Yes, from what I hear, the Swamp Thang is the same circuit, but I've never had the chance to try one out. 

I dig the tremolo on my Traynor as well, but it's not noticeable enough. There might be something wrong with my trem circuit, but even with the intensity cranked to 9.5, it's just not very "present," so I'm looking at reinstating the Tremodillo. Also, I like the half-speed feature.

One trem pedal I wanted to try out was the EHX Wiggler, but I never got around to it, but it seems to be a pretty decent pedal, offering Vibrato and Tremolo and pulling off some neat sounding stuff in the videos I watched.


----------



## Greenbacker (Mar 29, 2007)

The Dr. Sci trem is very nice and all analog, unlike the Empress...


----------



## mhammer (Nov 30, 2007)

The Empress is "digital" only with respect to modulation. The audio path is analog.

Once you get into unusual modulation patterns, the circuitry starts to get unreasonably complex for what it does. If you have the chops, it is simply much easier to program the modulation patterns into a PIC. Your ears won't know the difference.


----------



## Greenbacker (Mar 29, 2007)

mhammer said:


> The Empress is "digital" only with respect to modulation. The audio path is analog.
> 
> Once you get into unusual modulation patterns, the circuitry starts to get unreasonably complex for what it does. If you have the chops, it is simply much easier to program the modulation patterns into a PIC. Your ears won't know the difference.


There was bleed through the bypass. No matter what I did, there was flutter in my signal. An all-analog device would defeat when it is turned off, but this one sure didn't...


----------



## devnulljp (Mar 18, 2008)

Why don't you punt it for a profit as an all-original vintage pedal and buy a Swamp Thang? Same circuit, LED, power adapter. Problem solved. In fact, PM me if you decide to sell it...

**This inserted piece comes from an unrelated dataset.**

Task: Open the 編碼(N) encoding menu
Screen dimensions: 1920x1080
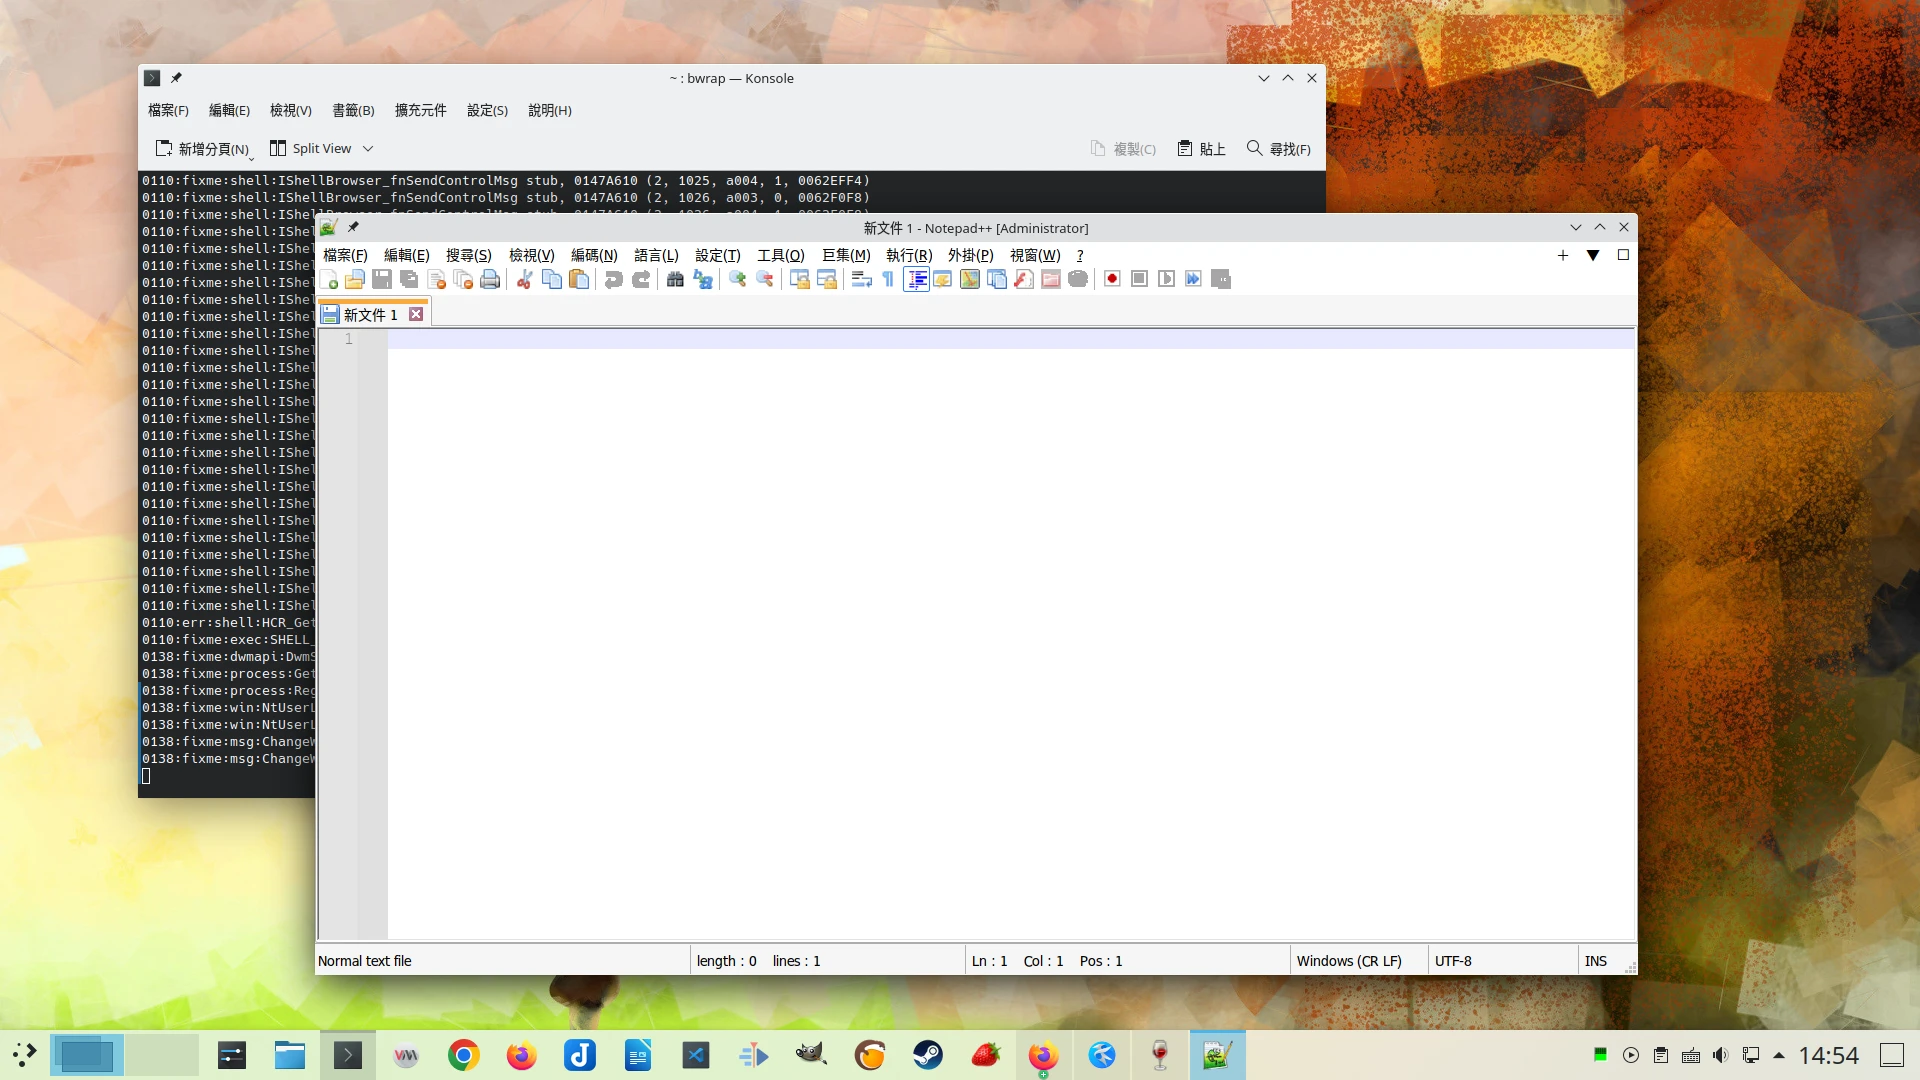Action: [594, 255]
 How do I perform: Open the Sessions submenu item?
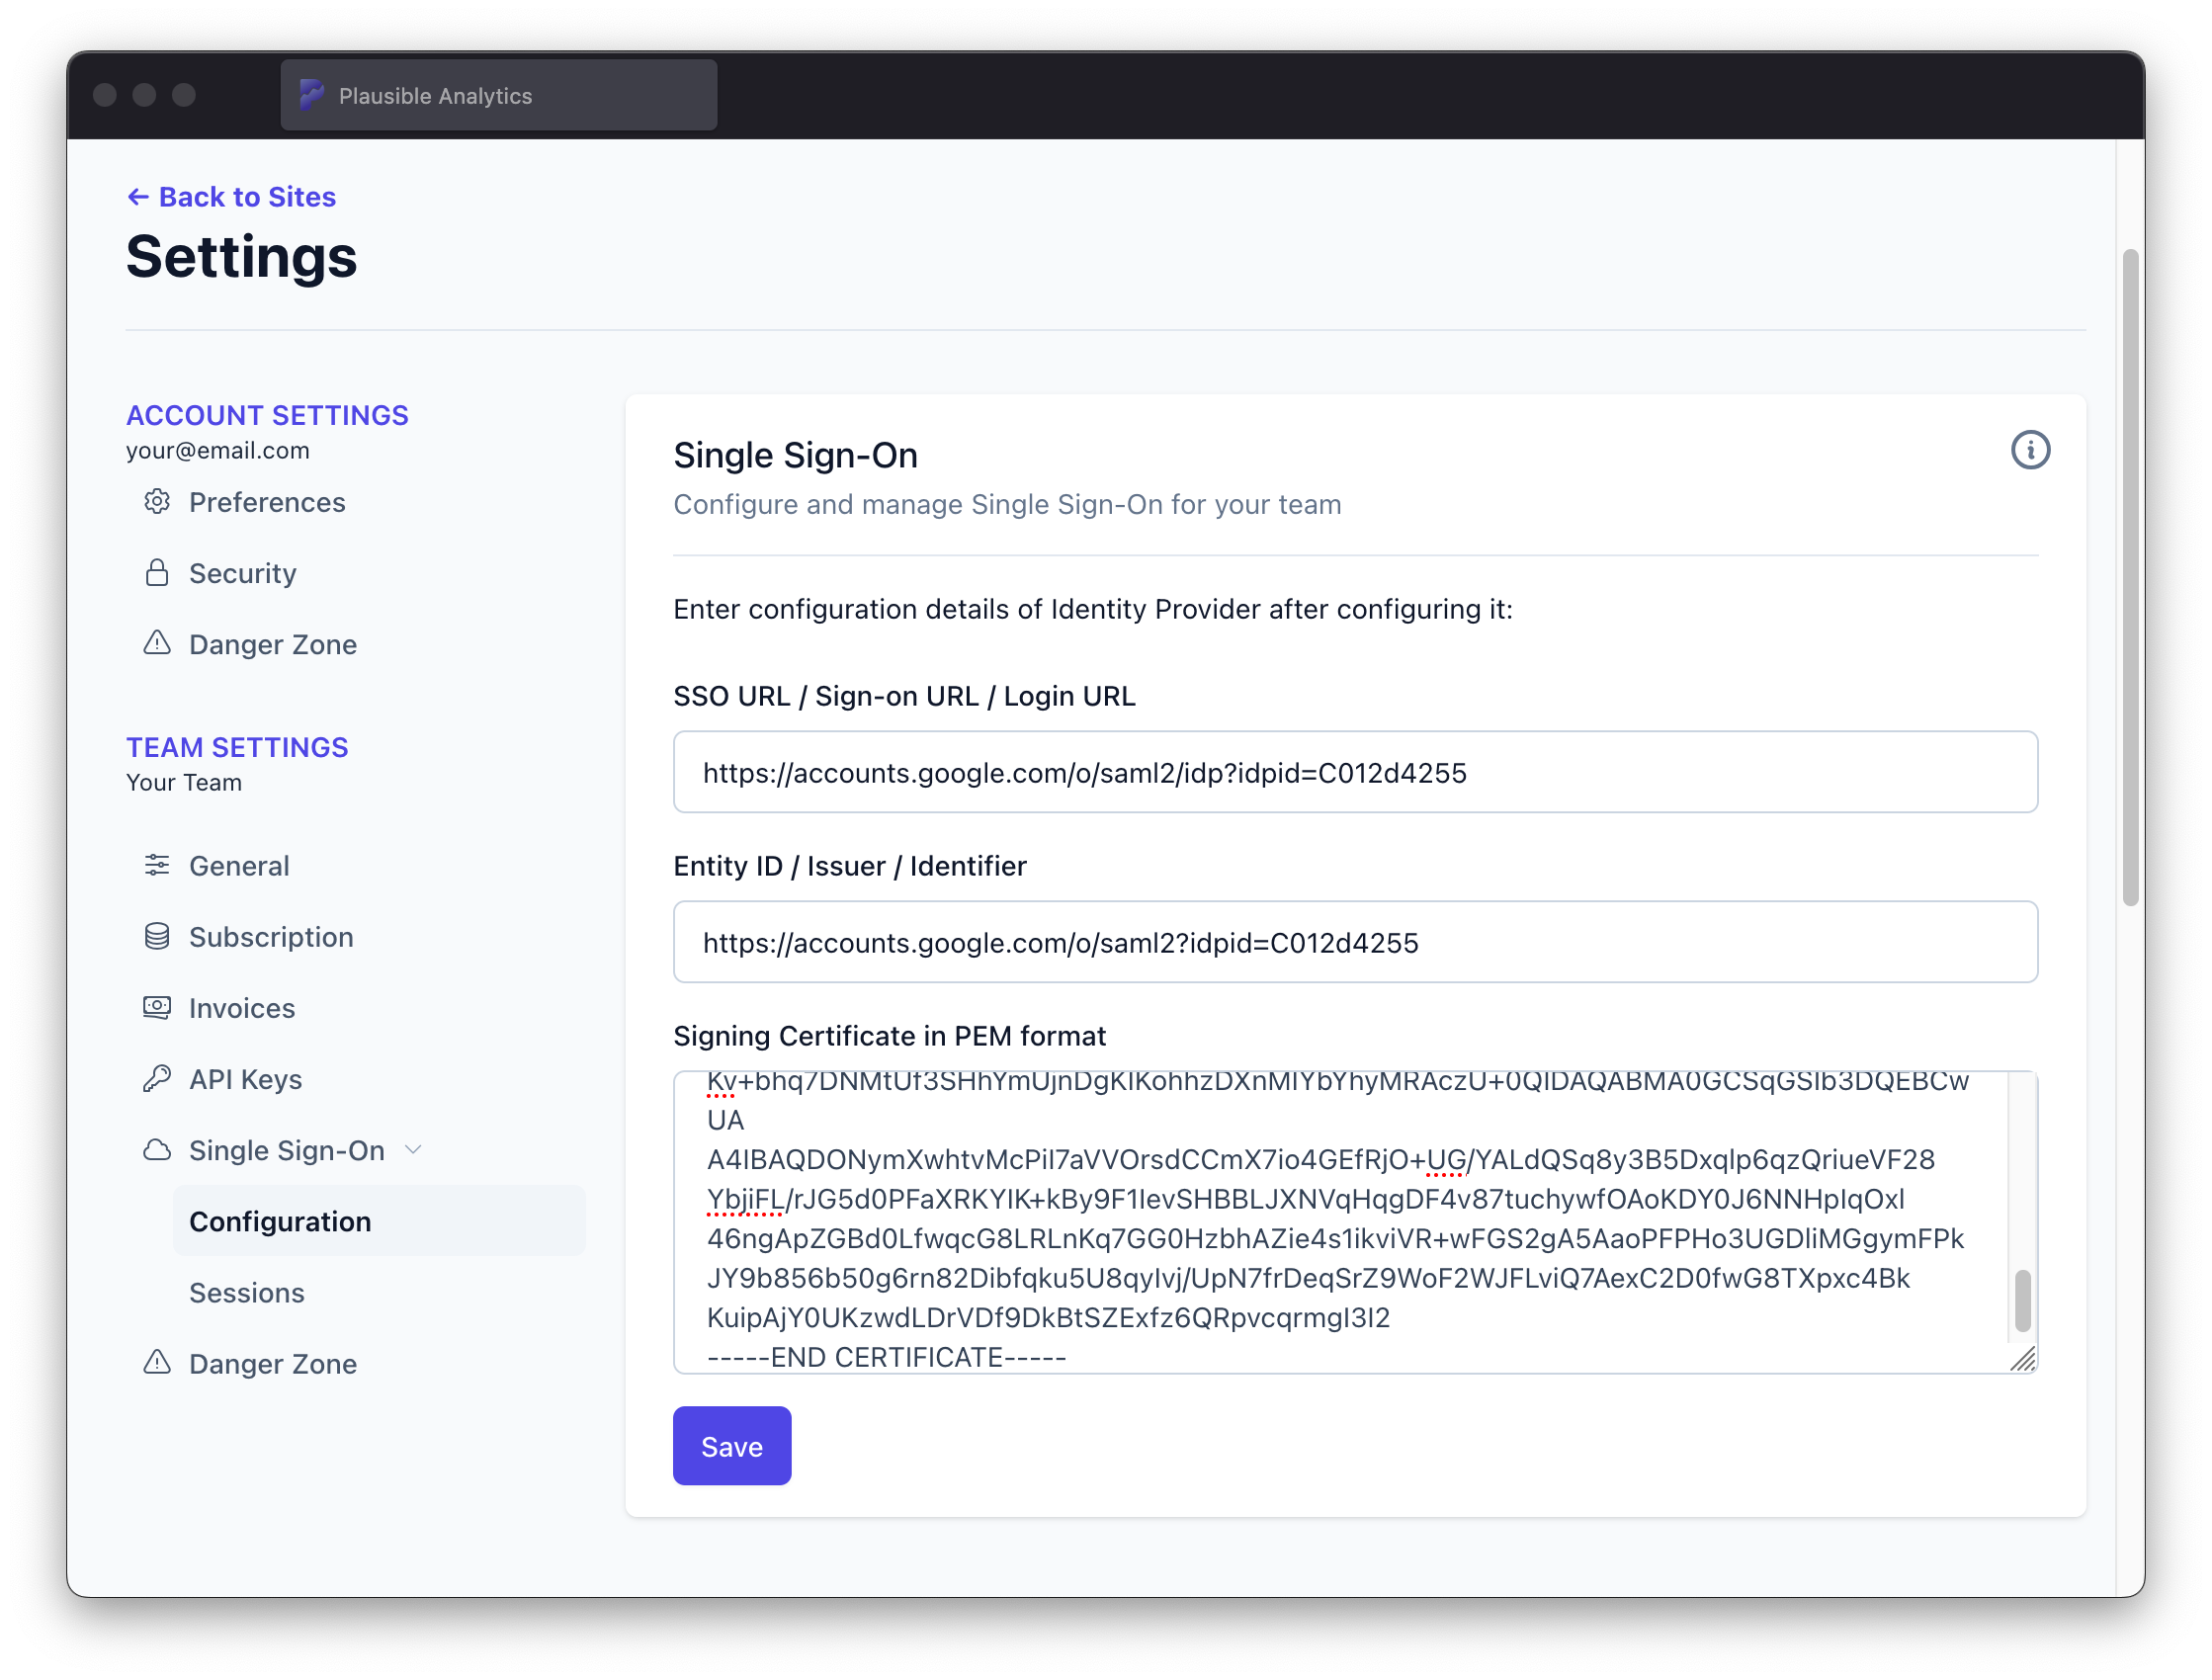[x=247, y=1292]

EDIT: I'm a dumbass, and already said all this earlier in the thread. I'm having a groundhog day...


----------



## hollowbody (Jan 15, 2008)

devnulljp said:


> Why don't you punt it for a profit as an all-original vintage pedal and buy a Swamp Thang? Same circuit, LED, power adapter. Problem solved. In fact, PM me if you decide to sell it...
> 
> EDIT: I'm a dumbass, and already said all this earlier in the thread. I'm having a groundhog day...


Haha...well my solution is to send it to Greg at SolidGoldFX, but right now I'm just trying to scrounge up enough cash to do that.

A couple of reasons I don't want a swamp thang are that it's case is so much larger than the tremodillo, and the tremodillo is just so damned cute :banana:


----------



## hollowbody (Jan 15, 2008)

On second thought, maybe it's not that much bigger. I'll have to ponder this.


----------



## Ringwraith (Nov 17, 2007)

The Guyatone Flip VT-X is a nice swampy tube tremolo you may want to consider.
It also has a switch that makes the wave more square/choppy which the tremodillo doesn't have.

Cheers
Sean


----------



## Ringwraith (Nov 17, 2007)

Oh meant to give this link, maybe you've already seen it?
Degouping & fixing a tremodillo.

http://www.pedaldoctor.com/Diaz.html

Sean


----------



## hollowbody (Jan 15, 2008)

Ringwraith said:


> Oh meant to give this link, maybe you've already seen it?
> Degouping & fixing a tremodillo.
> 
> http://www.pedaldoctor.com/Diaz.html
> ...


Yeah, I've seen that one. That's what got me started thinking about it. I emailed the Pedal Doctor, but he never got back to me. I don't mind soldering, but degooping sounds like it requires lotsa patience, which I'm not good with. I imagine I would try to yank some goop and snap the PCB in half.


----------